**Document section**:
● ● ● ● ●
Maidstone

Double Member Borough

Published in The History of Parliament: the House of Commons 1754-1790, ed. L. Namier, J. Brooke., 1964
Available from Boydell and Brewer

Background Information

Right of Election:

in the freemen

Number of voters:

about 1,000

Elections

DateCandidateVotes
16 Apr. 1754Gabriel Hanger573
 Heneage Finch, Lord Guernsey572
 Abraham Hume352
6 Dec. 1757Savile Finch vice Guernsey, called to the Upper House 
28 Mar. 1761Rose Fuller483
 William Northey452
 Gabriel Hanger440
18 Mar. 1768Charles Marsham697
 Robert Gregory433
 Mr. Annesley331
8 Oct. 1774Sir Horatio Mann541
 Heneage Finch, Lord Guernsey456
 Robert Gregory225
16 May 1777Charles Finch vice Guernsey, called to the Upper House235
 Charles Stanhope, Visct. Mahon28
8 Sept. 1780Sir Horatio Mann558
 Clement Taylor399
 Charles Finch362
2 Apr. 1784Clement Taylor406
 Gerard Edwards393
 William Geary324
14 July 1788Matthew Bloxham vice Edwards, vacated his seat328
 George Byng307

Main Article

At Maidstone Lord Aylesford and Lord Romney both had an old-established interest; there was a strong independent party, nurtured by the Dissenters (in 1809 estimated at nearly half the borough); and a minor Government interest from the dockyards at Rochester, Chatham, and Deptford.

At every election between 1754 and 1777 the Aylesford interest returned a candidate, and the Romney interest in 1754, 1761, and 1768. In 1780 the Aylesford candidate was beaten and both Members were local independent men: Mann a landowner, and Taylor a manufacturer. In 1792 Oldfield described the borough as divided between two parties, ‘the one attempting to compliment the minister with the nomination of its Members, the other equally zealous in maintaining the independence of its constitutional rights’. John Brenchly, a Maidstone brewer and partner in a Southwark bank, led the ministerial party, and Taylor the independents.
● ● ● ● ●
**Dataset entries**:
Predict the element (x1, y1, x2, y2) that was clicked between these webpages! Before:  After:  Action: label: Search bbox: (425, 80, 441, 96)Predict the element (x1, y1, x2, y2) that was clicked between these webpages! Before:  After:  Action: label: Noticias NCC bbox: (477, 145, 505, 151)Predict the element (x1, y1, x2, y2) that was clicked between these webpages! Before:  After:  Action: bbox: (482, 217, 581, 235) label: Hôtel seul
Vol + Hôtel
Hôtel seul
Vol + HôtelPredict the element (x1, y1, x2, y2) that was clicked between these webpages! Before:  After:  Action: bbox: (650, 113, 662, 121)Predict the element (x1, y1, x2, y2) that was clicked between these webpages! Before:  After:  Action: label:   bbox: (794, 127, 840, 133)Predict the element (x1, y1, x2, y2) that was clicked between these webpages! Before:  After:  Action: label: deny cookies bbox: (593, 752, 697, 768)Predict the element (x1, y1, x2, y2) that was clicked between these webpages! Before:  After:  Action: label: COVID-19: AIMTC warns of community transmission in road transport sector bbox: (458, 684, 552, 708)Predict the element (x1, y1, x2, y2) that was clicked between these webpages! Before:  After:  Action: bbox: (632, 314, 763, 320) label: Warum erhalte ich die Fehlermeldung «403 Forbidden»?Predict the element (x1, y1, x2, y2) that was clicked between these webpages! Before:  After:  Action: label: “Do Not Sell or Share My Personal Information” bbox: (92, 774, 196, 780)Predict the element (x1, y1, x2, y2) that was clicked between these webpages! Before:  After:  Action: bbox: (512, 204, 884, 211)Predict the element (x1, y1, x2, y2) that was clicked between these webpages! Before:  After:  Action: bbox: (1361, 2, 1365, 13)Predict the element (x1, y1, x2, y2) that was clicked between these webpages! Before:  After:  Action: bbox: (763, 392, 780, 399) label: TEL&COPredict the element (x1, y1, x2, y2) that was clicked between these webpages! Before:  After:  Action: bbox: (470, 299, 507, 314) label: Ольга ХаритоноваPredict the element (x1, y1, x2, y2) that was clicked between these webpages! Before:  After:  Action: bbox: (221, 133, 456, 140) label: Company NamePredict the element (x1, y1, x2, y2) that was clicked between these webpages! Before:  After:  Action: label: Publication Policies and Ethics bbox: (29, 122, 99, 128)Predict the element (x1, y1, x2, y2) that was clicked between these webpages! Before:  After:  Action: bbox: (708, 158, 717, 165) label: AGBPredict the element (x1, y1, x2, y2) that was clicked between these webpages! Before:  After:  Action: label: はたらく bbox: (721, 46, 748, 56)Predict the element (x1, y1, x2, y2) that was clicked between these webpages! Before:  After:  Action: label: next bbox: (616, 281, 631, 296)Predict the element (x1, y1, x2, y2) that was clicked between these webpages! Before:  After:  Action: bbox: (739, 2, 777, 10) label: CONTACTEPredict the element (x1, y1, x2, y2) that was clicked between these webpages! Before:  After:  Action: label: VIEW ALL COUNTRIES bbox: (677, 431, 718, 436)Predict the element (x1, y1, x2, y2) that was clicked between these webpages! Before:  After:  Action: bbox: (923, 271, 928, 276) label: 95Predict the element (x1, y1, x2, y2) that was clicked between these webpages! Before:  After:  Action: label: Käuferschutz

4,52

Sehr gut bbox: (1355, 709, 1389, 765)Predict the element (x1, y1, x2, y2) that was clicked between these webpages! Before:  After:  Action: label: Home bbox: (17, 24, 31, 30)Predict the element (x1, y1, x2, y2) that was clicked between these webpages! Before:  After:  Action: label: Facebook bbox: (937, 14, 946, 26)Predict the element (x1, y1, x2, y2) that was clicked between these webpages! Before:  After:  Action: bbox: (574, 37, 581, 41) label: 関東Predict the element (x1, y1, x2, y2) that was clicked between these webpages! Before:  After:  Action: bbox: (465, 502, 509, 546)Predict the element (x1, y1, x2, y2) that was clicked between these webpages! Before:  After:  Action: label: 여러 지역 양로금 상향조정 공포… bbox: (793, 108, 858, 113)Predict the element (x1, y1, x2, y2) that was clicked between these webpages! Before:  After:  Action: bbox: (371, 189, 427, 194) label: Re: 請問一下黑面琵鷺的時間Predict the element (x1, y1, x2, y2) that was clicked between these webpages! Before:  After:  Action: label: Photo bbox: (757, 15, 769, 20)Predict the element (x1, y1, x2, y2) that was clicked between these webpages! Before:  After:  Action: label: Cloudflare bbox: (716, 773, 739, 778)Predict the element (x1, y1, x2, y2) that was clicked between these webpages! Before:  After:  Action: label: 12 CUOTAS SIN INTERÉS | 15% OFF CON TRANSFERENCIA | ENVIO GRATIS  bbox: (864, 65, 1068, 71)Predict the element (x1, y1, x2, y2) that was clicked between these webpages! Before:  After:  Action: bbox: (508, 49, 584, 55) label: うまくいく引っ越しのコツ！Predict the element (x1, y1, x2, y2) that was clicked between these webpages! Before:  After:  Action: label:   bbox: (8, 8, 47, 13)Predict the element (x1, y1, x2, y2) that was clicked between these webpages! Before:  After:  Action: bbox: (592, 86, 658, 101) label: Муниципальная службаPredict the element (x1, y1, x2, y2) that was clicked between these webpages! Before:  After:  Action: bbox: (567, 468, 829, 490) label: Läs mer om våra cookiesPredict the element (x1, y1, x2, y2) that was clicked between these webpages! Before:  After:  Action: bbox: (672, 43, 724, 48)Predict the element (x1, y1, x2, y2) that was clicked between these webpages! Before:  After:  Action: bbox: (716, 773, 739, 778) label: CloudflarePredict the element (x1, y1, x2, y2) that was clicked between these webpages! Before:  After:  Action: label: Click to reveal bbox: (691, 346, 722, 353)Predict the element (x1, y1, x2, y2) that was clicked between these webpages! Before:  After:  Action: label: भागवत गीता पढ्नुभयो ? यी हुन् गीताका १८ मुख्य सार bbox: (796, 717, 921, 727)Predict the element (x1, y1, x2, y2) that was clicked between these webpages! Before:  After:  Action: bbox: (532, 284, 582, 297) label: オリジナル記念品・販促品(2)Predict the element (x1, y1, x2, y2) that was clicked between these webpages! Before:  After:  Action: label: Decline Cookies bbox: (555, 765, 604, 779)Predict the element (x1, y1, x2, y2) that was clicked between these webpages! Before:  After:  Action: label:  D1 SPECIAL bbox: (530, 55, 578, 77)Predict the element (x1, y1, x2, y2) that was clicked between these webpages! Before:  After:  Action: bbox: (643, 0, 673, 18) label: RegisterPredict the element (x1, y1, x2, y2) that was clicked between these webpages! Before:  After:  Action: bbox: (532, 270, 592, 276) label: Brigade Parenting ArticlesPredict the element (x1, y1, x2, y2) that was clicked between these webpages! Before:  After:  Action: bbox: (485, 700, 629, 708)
● ● ● ● ●
**Brief**:
Answer these from the Maidstone entry.
(a) In whom was the right of election vested?
(b) How many votes did Charles Marsham receive in the 1768 election?
(c) Who led the ministerial party in the borough?

**Written solution**:
(a) The freemen.
(b) 697.
(c) John Brenchly, a Maidstone brewer and partner in a Southwark bank.